EJERCICIOS PARA RESOLVER:
1. Contesta estas preguntas sobre el texto de la biblioteca del Escorial:
(a) ¿De dónde venía la madera de la biblioteca?
(b) ¿De qué material son los techos y las paredes?
(c) ¿Quién mandó a los embajadores a buscar libros?
2. Convierte en una lista breve el párrafo del texto de la biblioteca del Escorial que empieza con «Y resulta también prodigioso», sin perder sus datos principales.
3. Sigue escribiendo el texto de la biblioteca del Escorial a partir de su última frase.

Y resulta también prodigioso que, a finales del siglo XVI, un hombre llamado Juan de Herrera, el arquitecto del Escorial, gozara de tanta sabiduría. La madera de la biblioteca, por ejemplo, provenía de América y tuvo el don de preservar los libros de sus peores enemigos: las polillas, el polvo y la humedad. El granito de sus techos y paredes sigue impidiendo que en el verano el calor sea asfixiante y en el invierno el relente devastador. Y está el asunto, apasionante por sí solo, de la adquisición de los libros. Un grupo de embajadores, enviados por Felipe II, recorrieron el mundo de entonces para conseguir libros griegos, latinos y árabes guardados en los archivos catedralicios, las bibliotecas privadas de eminencias del saber y las librerías de los monasterios.

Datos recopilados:
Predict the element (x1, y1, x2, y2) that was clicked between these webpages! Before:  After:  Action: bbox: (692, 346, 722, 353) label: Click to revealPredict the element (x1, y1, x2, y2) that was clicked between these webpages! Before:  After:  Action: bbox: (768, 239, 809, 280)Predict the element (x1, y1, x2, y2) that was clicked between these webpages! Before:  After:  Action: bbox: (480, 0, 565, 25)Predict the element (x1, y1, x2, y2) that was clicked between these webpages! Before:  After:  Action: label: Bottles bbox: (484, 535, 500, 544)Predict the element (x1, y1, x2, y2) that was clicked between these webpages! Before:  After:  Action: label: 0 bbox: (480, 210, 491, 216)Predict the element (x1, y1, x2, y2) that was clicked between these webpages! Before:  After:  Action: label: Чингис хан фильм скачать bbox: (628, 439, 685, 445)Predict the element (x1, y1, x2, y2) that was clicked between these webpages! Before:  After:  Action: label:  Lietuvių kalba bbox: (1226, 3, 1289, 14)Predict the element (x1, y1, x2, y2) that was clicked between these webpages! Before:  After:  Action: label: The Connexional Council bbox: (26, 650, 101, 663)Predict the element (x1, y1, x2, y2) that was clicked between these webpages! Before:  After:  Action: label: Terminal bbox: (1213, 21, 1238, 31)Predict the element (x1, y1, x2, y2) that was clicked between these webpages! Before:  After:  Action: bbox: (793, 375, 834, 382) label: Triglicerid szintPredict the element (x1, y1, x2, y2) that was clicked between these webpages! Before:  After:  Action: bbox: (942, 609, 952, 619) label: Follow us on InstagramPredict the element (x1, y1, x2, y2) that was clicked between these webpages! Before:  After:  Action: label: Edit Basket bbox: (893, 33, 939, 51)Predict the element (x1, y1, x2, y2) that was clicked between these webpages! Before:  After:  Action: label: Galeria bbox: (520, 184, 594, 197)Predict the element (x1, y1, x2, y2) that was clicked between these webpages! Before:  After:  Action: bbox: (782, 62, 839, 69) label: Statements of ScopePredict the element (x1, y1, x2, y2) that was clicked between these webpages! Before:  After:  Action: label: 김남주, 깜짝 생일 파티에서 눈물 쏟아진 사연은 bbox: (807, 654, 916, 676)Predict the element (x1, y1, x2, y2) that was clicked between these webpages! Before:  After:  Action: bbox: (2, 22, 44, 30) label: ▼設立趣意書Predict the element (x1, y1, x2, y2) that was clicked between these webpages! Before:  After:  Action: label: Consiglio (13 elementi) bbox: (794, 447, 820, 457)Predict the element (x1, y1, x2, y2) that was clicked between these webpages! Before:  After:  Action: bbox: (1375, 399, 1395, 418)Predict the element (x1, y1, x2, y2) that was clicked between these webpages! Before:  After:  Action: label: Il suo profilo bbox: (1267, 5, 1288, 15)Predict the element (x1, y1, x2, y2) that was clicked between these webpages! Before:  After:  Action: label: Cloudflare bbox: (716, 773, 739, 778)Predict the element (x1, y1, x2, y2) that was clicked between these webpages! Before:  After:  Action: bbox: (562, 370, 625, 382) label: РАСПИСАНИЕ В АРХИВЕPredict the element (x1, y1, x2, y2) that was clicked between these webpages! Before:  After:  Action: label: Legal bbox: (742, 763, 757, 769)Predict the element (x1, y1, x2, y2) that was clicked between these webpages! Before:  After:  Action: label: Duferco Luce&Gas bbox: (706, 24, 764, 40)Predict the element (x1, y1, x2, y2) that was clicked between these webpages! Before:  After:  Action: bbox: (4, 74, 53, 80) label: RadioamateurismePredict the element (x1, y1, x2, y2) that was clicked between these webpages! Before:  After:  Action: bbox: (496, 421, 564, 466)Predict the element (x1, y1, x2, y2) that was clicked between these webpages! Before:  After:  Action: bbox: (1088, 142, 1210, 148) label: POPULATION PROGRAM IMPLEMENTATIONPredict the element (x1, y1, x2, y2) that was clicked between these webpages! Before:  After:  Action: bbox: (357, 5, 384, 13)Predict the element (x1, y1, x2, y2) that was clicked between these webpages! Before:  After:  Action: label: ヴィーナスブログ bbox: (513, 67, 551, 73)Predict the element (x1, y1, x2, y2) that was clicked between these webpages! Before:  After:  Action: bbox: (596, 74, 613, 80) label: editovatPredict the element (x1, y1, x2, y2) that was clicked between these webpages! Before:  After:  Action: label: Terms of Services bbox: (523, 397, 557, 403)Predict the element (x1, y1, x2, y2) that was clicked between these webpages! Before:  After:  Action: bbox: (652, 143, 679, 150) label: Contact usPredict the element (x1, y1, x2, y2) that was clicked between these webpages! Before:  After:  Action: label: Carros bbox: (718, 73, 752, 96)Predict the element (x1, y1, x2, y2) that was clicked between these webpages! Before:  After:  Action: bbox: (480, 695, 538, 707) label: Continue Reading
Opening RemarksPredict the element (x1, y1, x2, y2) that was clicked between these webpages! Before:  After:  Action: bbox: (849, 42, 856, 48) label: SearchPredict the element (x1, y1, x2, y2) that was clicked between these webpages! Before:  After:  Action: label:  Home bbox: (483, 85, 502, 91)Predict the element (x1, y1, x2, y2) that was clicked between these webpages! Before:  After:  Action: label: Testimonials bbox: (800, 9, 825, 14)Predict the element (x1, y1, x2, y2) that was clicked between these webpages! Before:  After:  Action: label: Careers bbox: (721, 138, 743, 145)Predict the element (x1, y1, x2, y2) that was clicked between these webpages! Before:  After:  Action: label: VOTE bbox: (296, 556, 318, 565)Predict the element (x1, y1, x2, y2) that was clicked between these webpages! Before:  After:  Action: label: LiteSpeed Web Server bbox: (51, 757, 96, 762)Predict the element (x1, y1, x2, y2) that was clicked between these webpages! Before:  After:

RESPUESTAS:
1.
(a) De América.
(b) De granito.
(c) Felipe II.

2.
- A finales del siglo XVI, Juan de Herrera, arquitecto del Escorial, tenía una sabiduría asombrosa.
- La madera de la biblioteca vino de América y protegió los libros de las polillas, el polvo y la humedad.
- El granito de techos y paredes evita el calor asfixiante en verano y el relente en invierno.
- Felipe II envió embajadores por todo el mundo para conseguir libros griegos, latinos y árabes.
- Esos libros estaban en archivos de catedrales, bibliotecas privadas de grandes sabios y librerías de monasterios.

3.
Monasterio El Escorial
El Escorial

Cuando se entra al recinto rectangular, la admiración y el pasmo se mezclan. Somos, durante instantes, poseídos por la impronta de aquel humanismo español que vio en la filosofía y la teología sus brújulas para rastrear los enigmas del cosmos. En los techos y paredes están los frescos en que los mitos y las leyendas bíblicas predominan. La representación alegórica sobresale como una marca de época. En el pasillo aparecen objetos que parecen el trasunto de una imaginación portentosa: una esfera armilar, un astrolabio, libros de oraciones primorosamente ilustrado. Y en sus repisas laterales hay más libros que poseen el encanto de estar situados al revés de nuestra usanza porque en esos años los títulos no aparecían en los lomos, sino en el frente de las páginas. Libros que jamás leeremos y que señalaron, durante años, el umbral del conocimiento humano. 

He venido a la biblioteca porque, de nuevo, indago en ese siglo XVI, tan luminoso y temerario, tan sangriento y penumbroso. Y porque me interesa saber porqué Felipe II amó las pinturas del Bosco y, muy especialmente, El jardín de las delicias. Ese cuadro que, en El Escorial, enlazó al pintor de un universo, que es como un trazado alucinante de nuestro inconsciente, y a un rey cuyo imperio fue el más inmenso del planeta.

Pude acceder entonces, gracias a la guía de José Luis Gonzalo, a una ventana que desconocía. Gonzalo, conocedor de la educación que tuvo Felipe II, nos mostró unos libros que pertenecieron al monarca. Depositados sobre almohadones, sumergidos en el silencio apacible de una pequeña sala de lectura, estaban los dos libros. El tratado de geometría de Durero y la Crónica del mundo de Schedel.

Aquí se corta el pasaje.